[Collected data]
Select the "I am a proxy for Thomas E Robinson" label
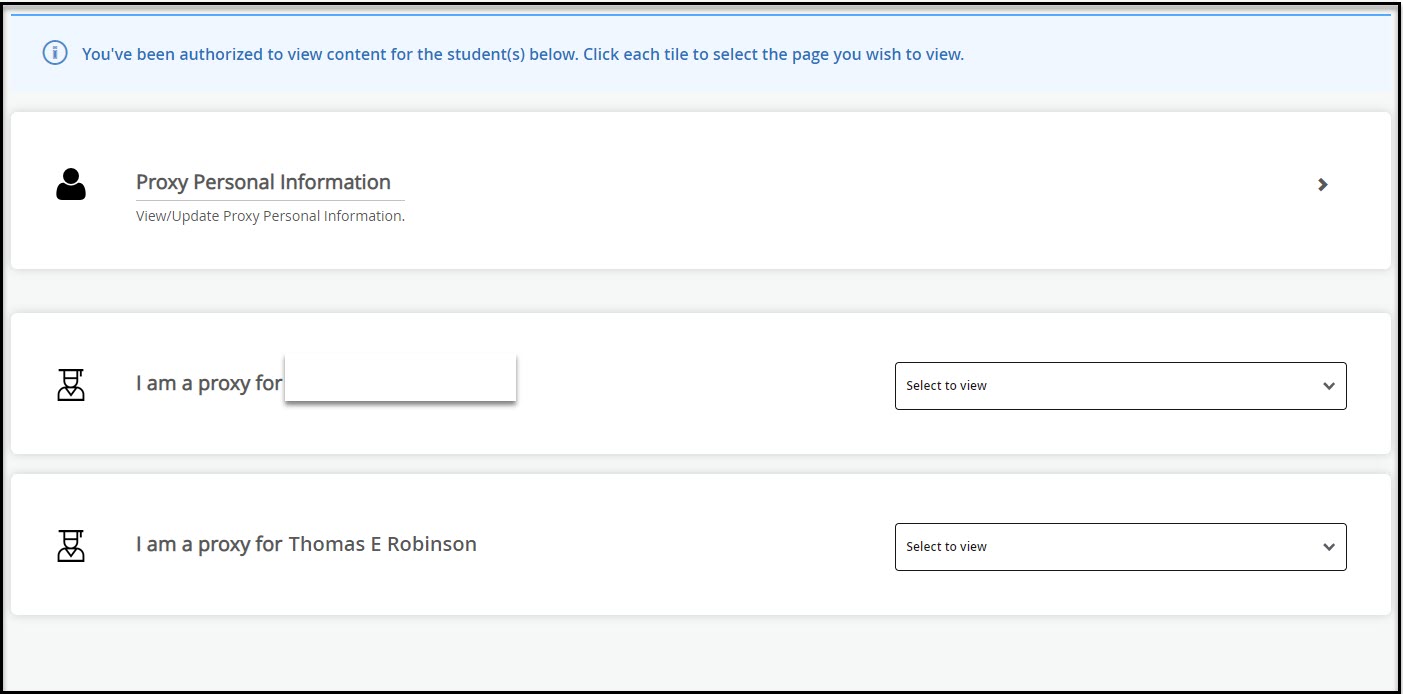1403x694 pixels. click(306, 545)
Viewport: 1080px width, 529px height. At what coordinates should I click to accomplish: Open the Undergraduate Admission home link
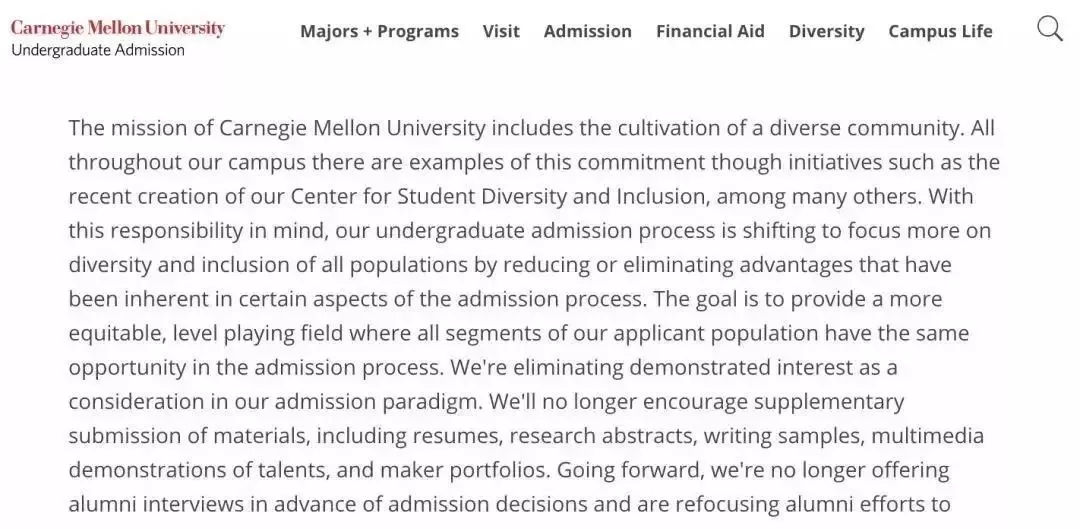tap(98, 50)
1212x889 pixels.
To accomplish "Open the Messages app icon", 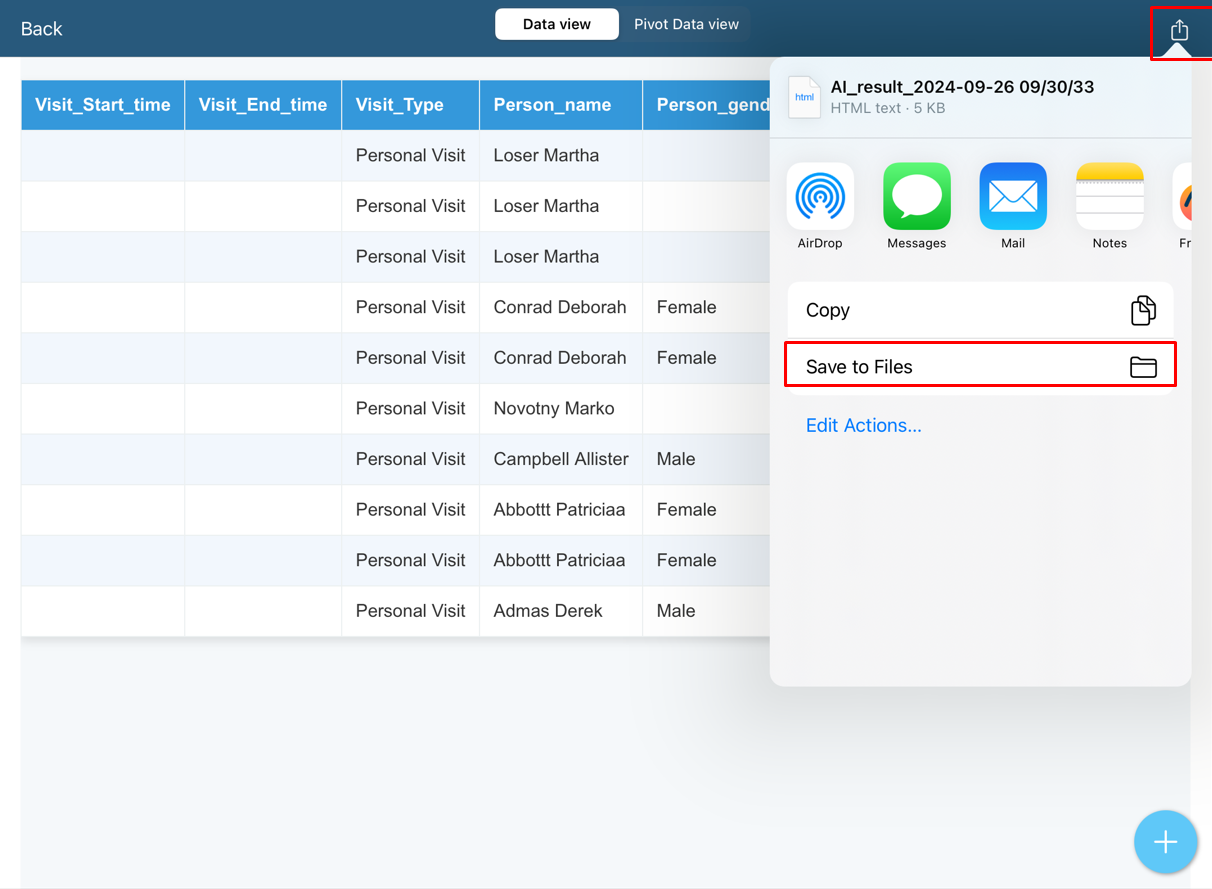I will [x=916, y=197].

▸ **How to complete this task**
Please output exactly the lines of the data above, from its first line through the line with "1212x889 pixels.", and nothing else; drop the pictures.

▸ **Answer to this exercise**
Select the "I am a proxy for Thomas E Robinson" label
1403x694 pixels. click(306, 545)
Viewport: 1080px width, 529px height. At what coordinates should I click to accomplish: Open the Undergraduate Admission home link
tap(98, 50)
1212x889 pixels.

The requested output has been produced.